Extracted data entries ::
════

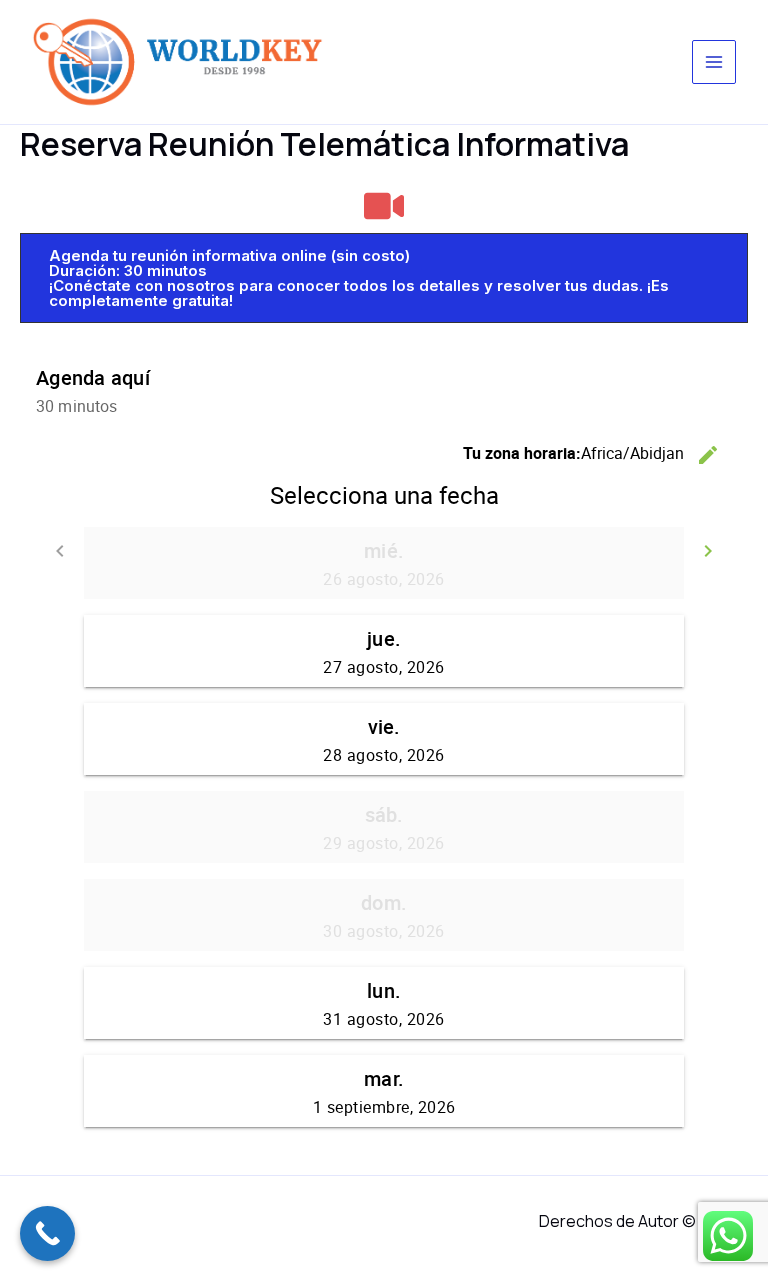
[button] (384, 278)
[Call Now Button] (47, 1233)
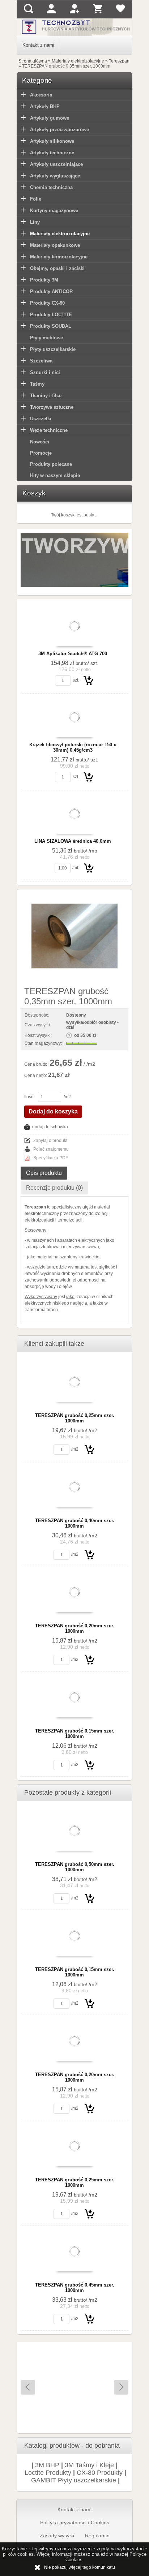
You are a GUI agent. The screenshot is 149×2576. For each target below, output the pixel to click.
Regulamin (97, 2535)
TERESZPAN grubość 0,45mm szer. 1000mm (74, 2287)
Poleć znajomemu (51, 1149)
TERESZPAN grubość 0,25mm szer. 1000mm (74, 1418)
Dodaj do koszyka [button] (53, 1111)
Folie (35, 199)
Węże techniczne (49, 430)
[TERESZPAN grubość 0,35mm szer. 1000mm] (74, 936)
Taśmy (37, 384)
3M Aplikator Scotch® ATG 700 (72, 653)
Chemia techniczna (51, 187)
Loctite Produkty (48, 2472)
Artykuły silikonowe (52, 141)
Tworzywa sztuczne (51, 407)
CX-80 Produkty (100, 2472)
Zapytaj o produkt (50, 1140)
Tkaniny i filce (45, 395)
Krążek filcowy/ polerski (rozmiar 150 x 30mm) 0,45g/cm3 (72, 747)
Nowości (39, 442)
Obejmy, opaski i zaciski (57, 268)
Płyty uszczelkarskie (53, 349)
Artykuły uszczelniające (56, 164)
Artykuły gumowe (49, 118)
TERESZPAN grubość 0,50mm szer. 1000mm (74, 1867)
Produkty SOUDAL (50, 326)
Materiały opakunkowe (55, 245)
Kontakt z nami (38, 45)
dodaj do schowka (50, 1126)
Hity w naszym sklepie (55, 475)
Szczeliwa (41, 361)
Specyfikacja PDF (50, 1157)
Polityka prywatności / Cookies (74, 2522)
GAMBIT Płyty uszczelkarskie (73, 2480)
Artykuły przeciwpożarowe (59, 129)
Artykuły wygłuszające (55, 176)
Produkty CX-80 (47, 303)
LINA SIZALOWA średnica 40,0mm (72, 841)
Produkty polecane (51, 464)
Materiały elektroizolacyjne (60, 233)
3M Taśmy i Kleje (89, 2465)
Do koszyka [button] (88, 680)
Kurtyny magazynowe (54, 210)
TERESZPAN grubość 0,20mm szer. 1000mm (74, 1628)
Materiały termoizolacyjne (59, 256)
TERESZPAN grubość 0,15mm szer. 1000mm (74, 1733)
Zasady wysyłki (57, 2535)
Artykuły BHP (45, 106)
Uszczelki (40, 418)
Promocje (41, 453)
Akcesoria (41, 95)
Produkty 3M (44, 280)
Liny (35, 222)
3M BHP (47, 2465)
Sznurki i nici (45, 372)
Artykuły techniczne (52, 152)
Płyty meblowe (46, 337)
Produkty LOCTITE (51, 314)
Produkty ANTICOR (51, 291)
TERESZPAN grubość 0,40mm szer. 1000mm (74, 1523)
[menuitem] (38, 45)
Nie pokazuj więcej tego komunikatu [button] (79, 2567)
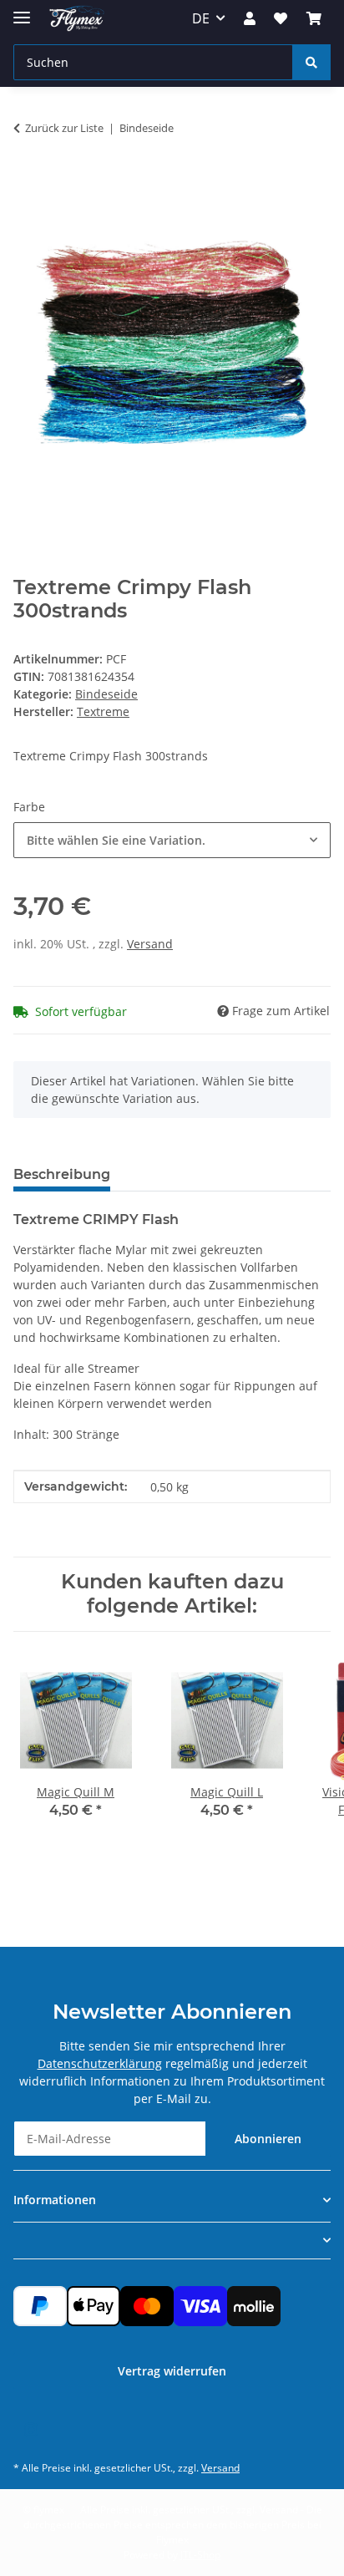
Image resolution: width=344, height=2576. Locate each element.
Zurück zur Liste (64, 127)
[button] (250, 18)
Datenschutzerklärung (100, 2063)
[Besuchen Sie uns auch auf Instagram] (30, 2430)
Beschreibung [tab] (61, 1174)
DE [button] (201, 18)
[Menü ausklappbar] (21, 10)
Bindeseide (106, 694)
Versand (150, 944)
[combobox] (172, 840)
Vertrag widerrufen (172, 2371)
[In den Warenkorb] (26, 180)
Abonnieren (268, 2139)
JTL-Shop (200, 2555)
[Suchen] (311, 62)
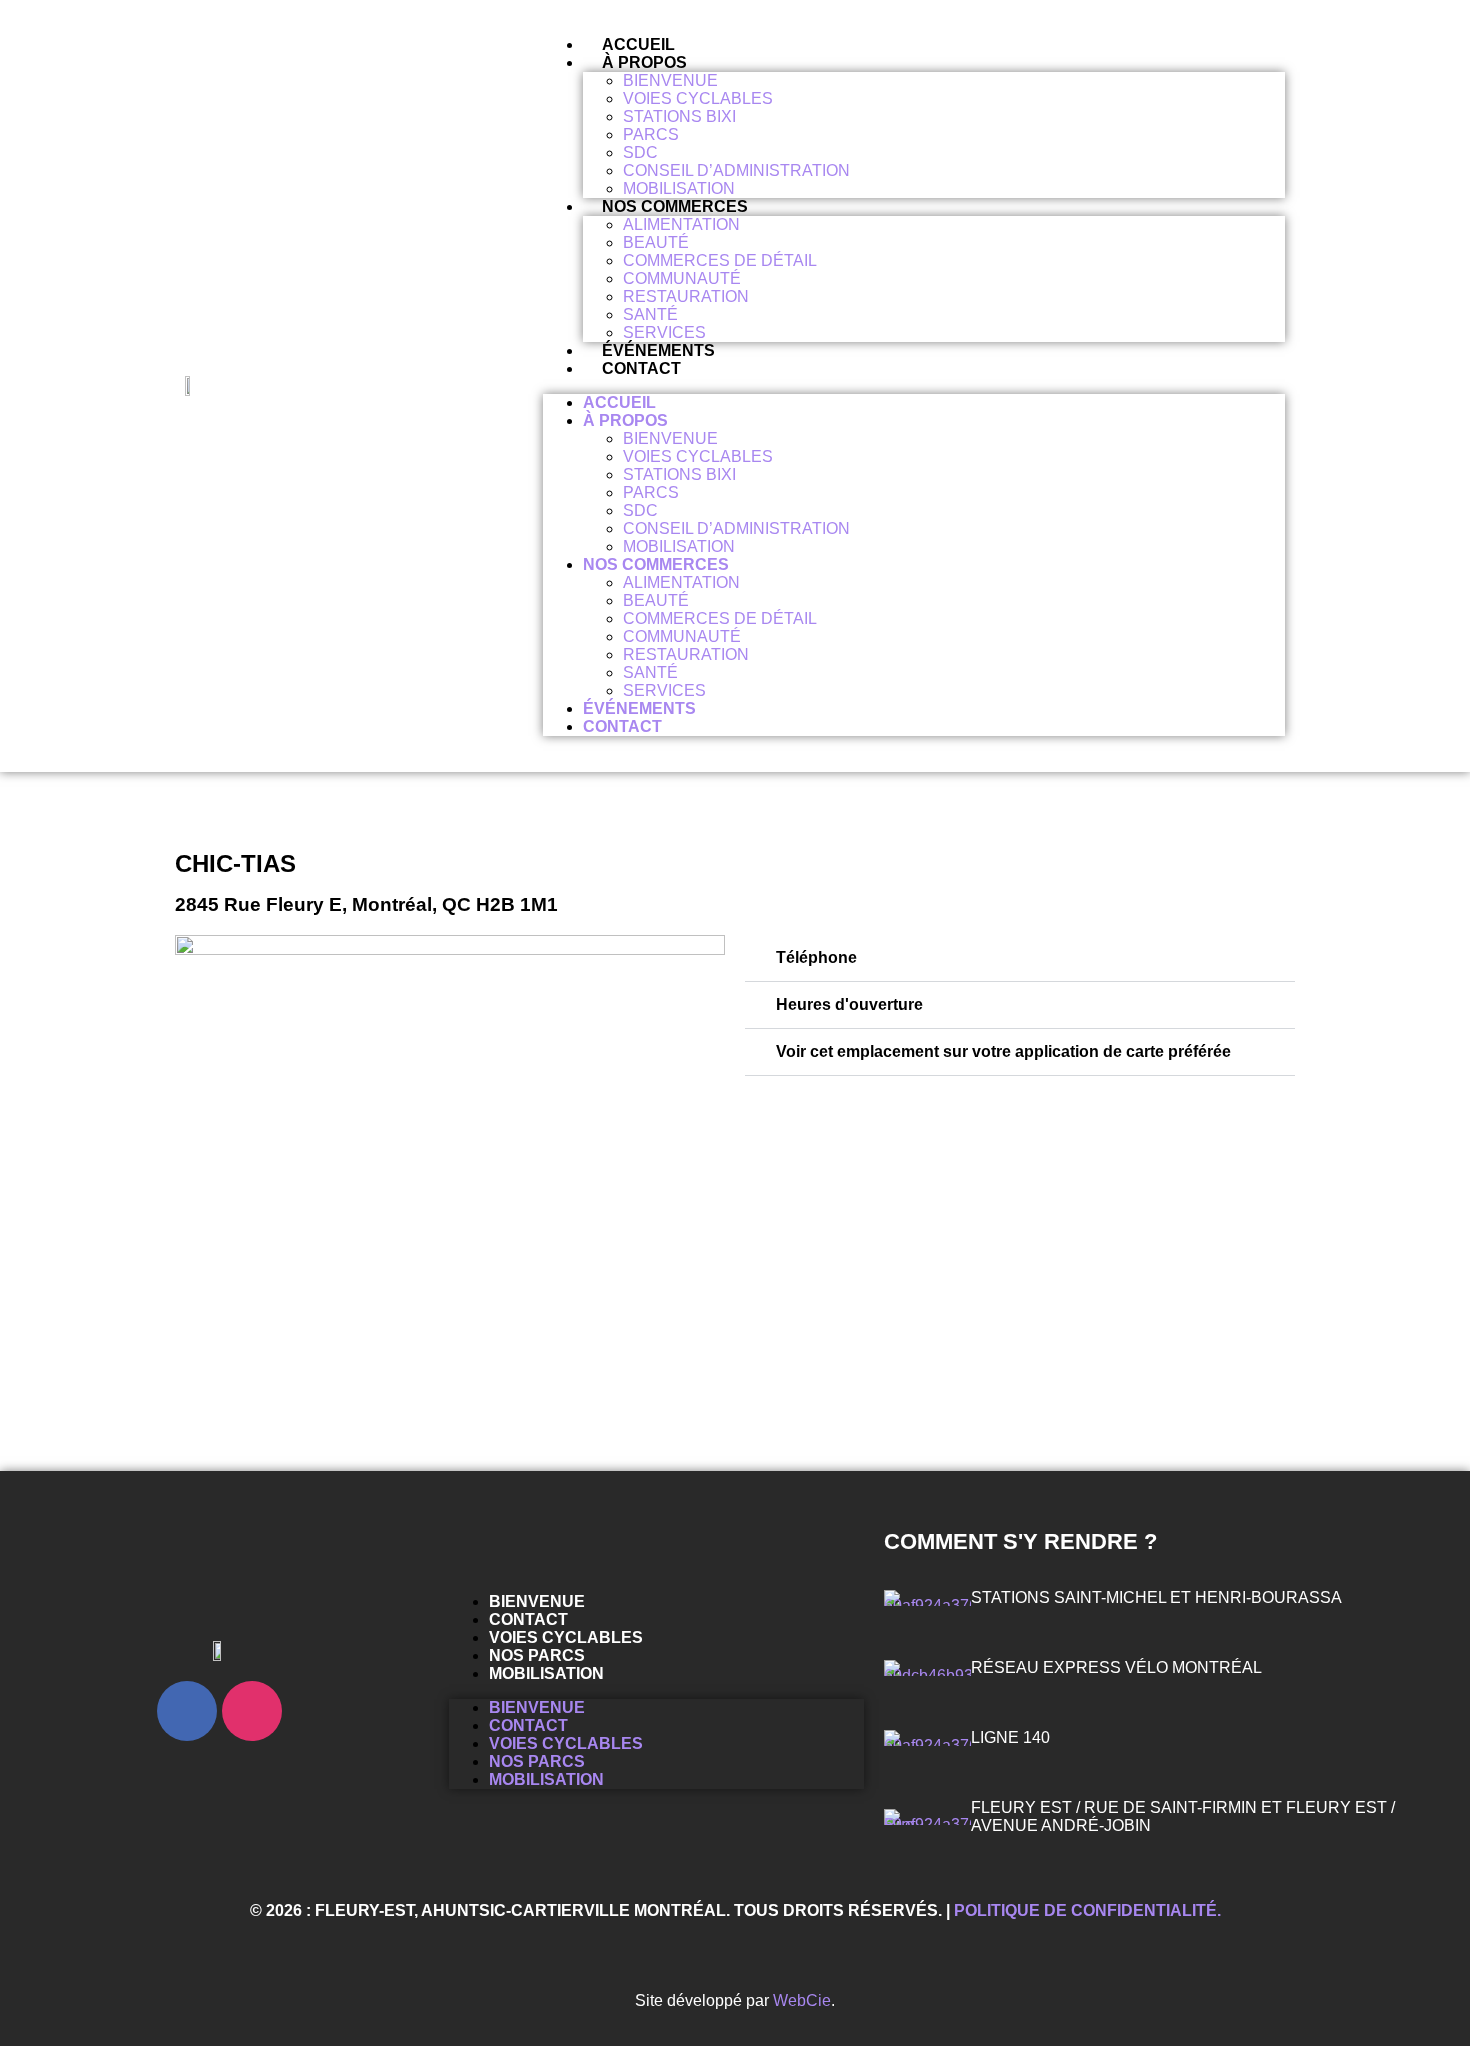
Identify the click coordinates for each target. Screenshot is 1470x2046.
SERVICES (664, 332)
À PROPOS (644, 62)
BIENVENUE (670, 80)
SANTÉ (650, 314)
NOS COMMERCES (675, 206)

════

What is being asked :: From the entries, copy out each line containing the word "grubość".

Solution to the exercise ::
TERESZPAN grubość 0,45mm szer. 1000mm (74, 2287)
TERESZPAN grubość 0,25mm szer. 1000mm (74, 1418)
[TERESZPAN grubość 0,35mm szer. 1000mm] (74, 936)
TERESZPAN grubość 0,50mm szer. 1000mm (74, 1867)
TERESZPAN grubość 0,20mm szer. 1000mm (74, 1628)
TERESZPAN grubość 0,15mm szer. 1000mm (74, 1733)
TERESZPAN grubość 0,40mm szer. 1000mm (74, 1523)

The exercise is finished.